The system of siddha-praṇālī of the bābājīs was replaced by nāma-saṅkīrtana in the mood of the third śloka of Śrī Śikṣāṣṭaka. As a sannyāsī you performed marriage ceremonies to inspire the youth of the West. You emphasized that rāgānuga-bhakti as taught by Caitanya Mahāprabhu should not be imitated at the stage of śraddhā but would transform through grace after one practices vaidhi to the stage of āsakti. However, in order for a sādhaka to achieve sādhya, he must attract Kṛṣṇa’s attention and then His mercy, and to do that the sādhaka’s preaching activities must parallel his efforts to achieve rāgānuga-bhakti. Other practices that were conducive to preaching you adopted in the mood of yukta-vairāgya. Thus it was at your request that śāstra be made available for public distribution. You gave an institutional identity to Lord Caitanya’s saṅkīrtana, and as a jet-age parivrājakācārya you traveled to the land of the cow-eaters.

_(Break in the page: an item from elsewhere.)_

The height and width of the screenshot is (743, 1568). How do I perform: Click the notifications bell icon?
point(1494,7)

A gentle breeze blows, and with it the sound of your amplified kīrtana. I look up. The meeting is still under way.
“One should receive spiritual initiation in one of these four sampradāyas and not others. A devotee must understand that the ādi-guru, original spiritual master of the sampradāya, is the śikṣā-guru, and only his teachings are to be accepted and not those of any other scholar or teacher.”

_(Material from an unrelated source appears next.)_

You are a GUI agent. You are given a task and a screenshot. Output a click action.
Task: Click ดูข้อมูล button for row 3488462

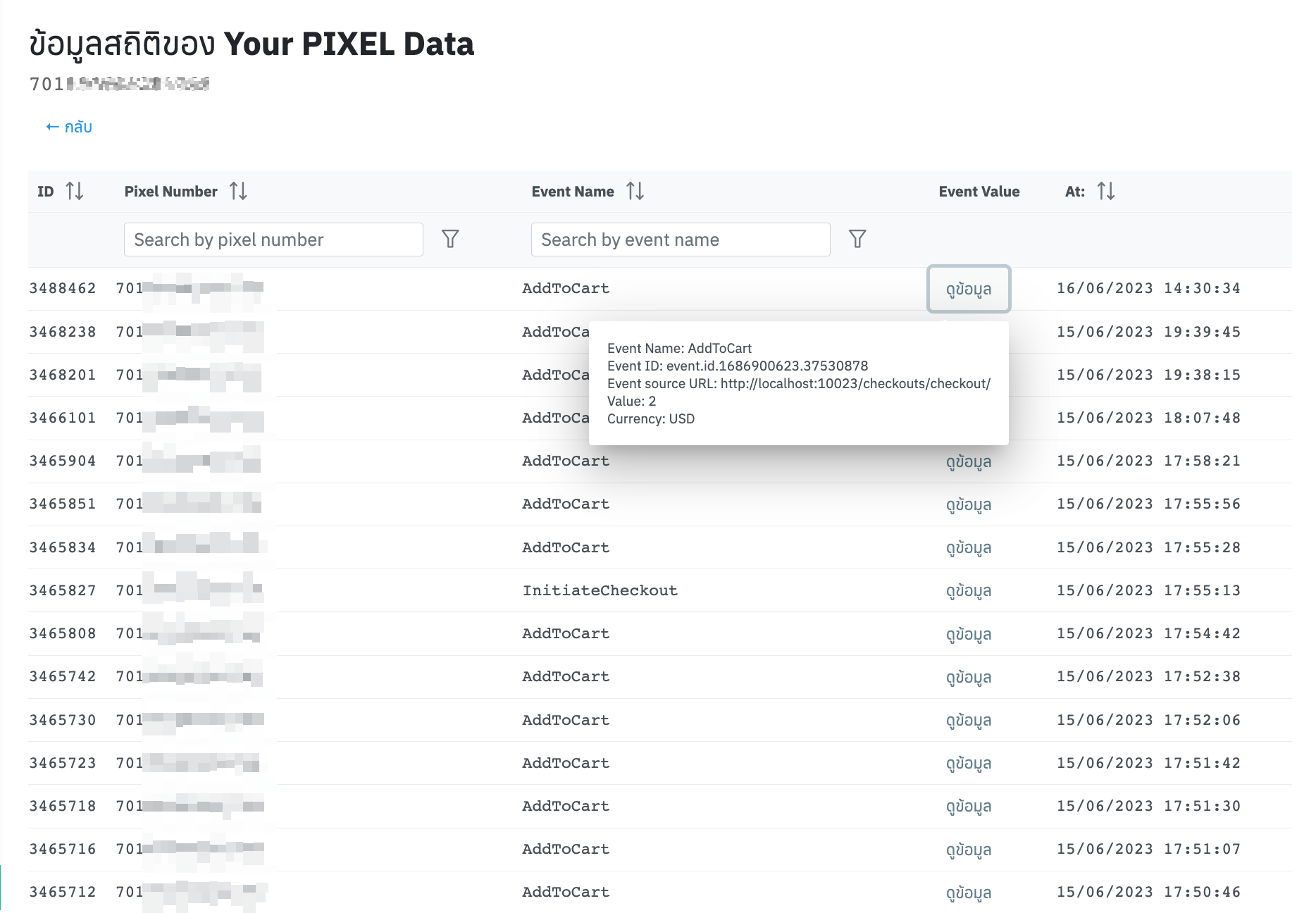coord(968,289)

I received initiation but I did not understand the ādi-guru. How it was that only your teachings are to be accepted and not those of any other scholar or teacher? You are the śikṣā-guru, for you have established the tenor of the teachings and practice for all members of ISKCON. Being faithful to you means being faithful to your teachings. These teachings are the heritage of anyone who claims to be your true follower. Responsibility is with the devotee to “know” you by knowing your teachings. To fail to do so is negligence in one’s role as a member and disciple. Such a person will be easily distracted by other “teachers,” not being fixed in your śikṣā.
“Only a saintly devotee who has understood the teachings of the śikṣā-guru is eligible to be a dīkṣā-guru for others.”

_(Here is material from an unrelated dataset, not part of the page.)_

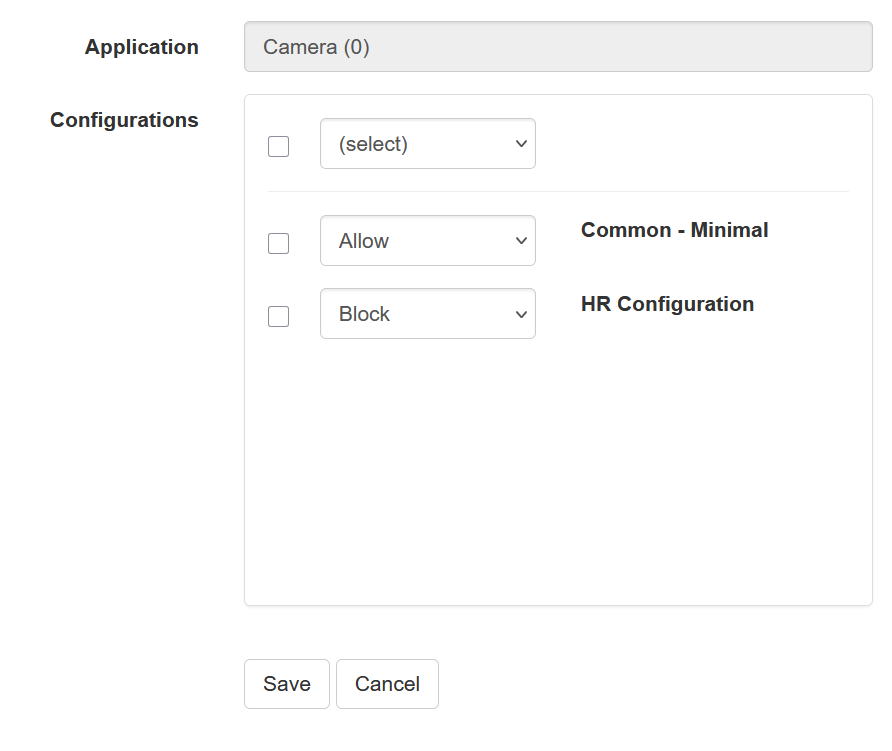Click the Camera (0) text
This screenshot has height=751, width=892.
point(316,47)

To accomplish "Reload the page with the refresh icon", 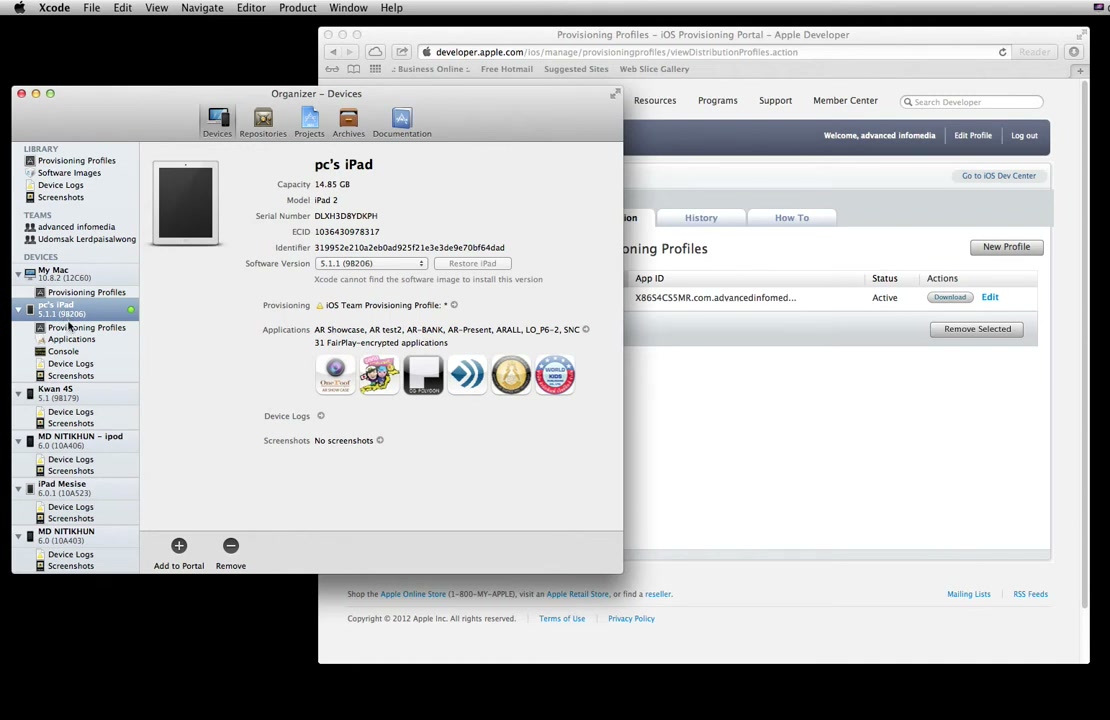I will click(x=1002, y=52).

You instructed that to serve the mission everyone should take responsibility for others and become guru. Although one may not be fully realized, by representing your teachings one would be empowered. Through the process of Kṛṣṇa consciousness one would no doubt achieve perfection. Bhaktivinoda Ṭhākura emphasizes that all subsequent gurus in this line derive their authority by fidelity to the ādi-guru. A person may be conversant in the philosophy, but if he is not true to the teachings of the founder-ācārya he has no right to act as guru. Both spiritual master and disciple have equal responsibility to be your true follower, for you remain the śikṣā-guru for all subsequent generations of devotees.
Some time has passed, it is almost lunch time. We are called to return. It was an instructive break. I understand something I had not understood before. Behavior is connected to understanding, and understanding to revelation. By your grace I understand a little more the meaning of the founder-ācārya. By that understanding may I be more faithful to you, your mission, and your teachings. It is an insignificant offering for your Centennial. I offer my obeisances to those who are strict followers of your will. By their grace may I become more faithful to you still.